State takes control of local insurer HIG
By Greg Wiles
Advertiser Staff Writer
By Greg Wiles
The state, worried about the crumbling finances of Hawaiian Insurance & Guaranty's Mainland-based parent company, took over the local insurer yesterday, saying it hopes to find a new owner for the business.
State Insurance Commissioner J.P. Schmidt will oversee operations of Hawaiian Insurance, or HIG, after obtaining a state court order allowing him to rehabilitate the company. Schmidt said there would be no changes in rates for HIG's 29,000 policyholders.
The state's action ends some of the uncertainty surrounding HIG, which started the year as Hawai'i's fourth-largest insurer of homes. In recent months it lost about 4,000 customers because of the financial woes of Vesta Fire Insurance Corp., an Alabama-based insurer hit hard with losses from Gulf Coast and Florida hurricanes over the past two years.

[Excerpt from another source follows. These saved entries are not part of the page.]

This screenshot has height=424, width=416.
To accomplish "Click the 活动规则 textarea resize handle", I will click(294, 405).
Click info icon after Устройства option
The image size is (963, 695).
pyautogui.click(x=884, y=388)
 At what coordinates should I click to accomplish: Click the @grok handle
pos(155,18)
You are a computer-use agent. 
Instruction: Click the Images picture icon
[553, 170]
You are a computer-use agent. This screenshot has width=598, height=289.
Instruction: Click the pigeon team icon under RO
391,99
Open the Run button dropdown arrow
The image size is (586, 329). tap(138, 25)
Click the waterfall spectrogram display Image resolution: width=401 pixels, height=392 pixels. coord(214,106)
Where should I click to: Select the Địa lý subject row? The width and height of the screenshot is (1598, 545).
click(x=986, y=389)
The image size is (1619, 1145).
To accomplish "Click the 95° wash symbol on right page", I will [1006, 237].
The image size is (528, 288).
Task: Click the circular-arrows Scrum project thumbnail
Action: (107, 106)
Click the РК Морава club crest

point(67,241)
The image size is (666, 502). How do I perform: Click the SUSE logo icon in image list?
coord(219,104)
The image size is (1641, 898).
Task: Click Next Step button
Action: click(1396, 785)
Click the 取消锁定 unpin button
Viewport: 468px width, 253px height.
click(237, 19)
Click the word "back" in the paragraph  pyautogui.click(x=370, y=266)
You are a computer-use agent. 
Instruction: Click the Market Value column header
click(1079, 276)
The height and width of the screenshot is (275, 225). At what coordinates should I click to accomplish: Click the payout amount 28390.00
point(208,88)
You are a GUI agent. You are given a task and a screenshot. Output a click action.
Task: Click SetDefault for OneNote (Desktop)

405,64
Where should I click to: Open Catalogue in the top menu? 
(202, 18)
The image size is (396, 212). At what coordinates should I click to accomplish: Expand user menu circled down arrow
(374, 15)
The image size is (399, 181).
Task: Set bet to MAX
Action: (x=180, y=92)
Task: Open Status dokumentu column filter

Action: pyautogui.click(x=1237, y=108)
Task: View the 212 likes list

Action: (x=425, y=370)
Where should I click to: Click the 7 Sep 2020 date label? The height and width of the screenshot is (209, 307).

Schmidt said he decided to take action when Vesta's board took too long trying to sell the company. He now is working with other insurance regulators in Texas, Alabama and Florida to negotiate a sale of Vesta, or parts of it, including HIG.
"We hope that because we are going to move along quickly that this will not have an adverse impact on any policyholders," Schmidt said. "And that we are able to get HIG back in a good financial position in a short period of time."
The state advised HIG policyholders to discuss the situation with insurance agents or other insurers if they have questions about coverage or want to consider other options.
In recent weeks Schmidt made sure Vesta had money from Hawai'i premiums deposited in local banks. Yesterday he took over those assets, saying he needed to protect policyholders, creditors and others.
Ernest Fukeda Jr., HIG president and chief operating officer, said he will report to Schmidt, who will have a say in the company's big decisions. One of Schmidt's first actions was to line up $125 million of reinsurance to help HIG cover catastrophes.
Fukeda said the company still has enough assets to cover day-to-day claims. Fukeda lamented the parent company's Mainland problems because locally the company had been in good shape and had provided reasonable rates on its hurricane coverage.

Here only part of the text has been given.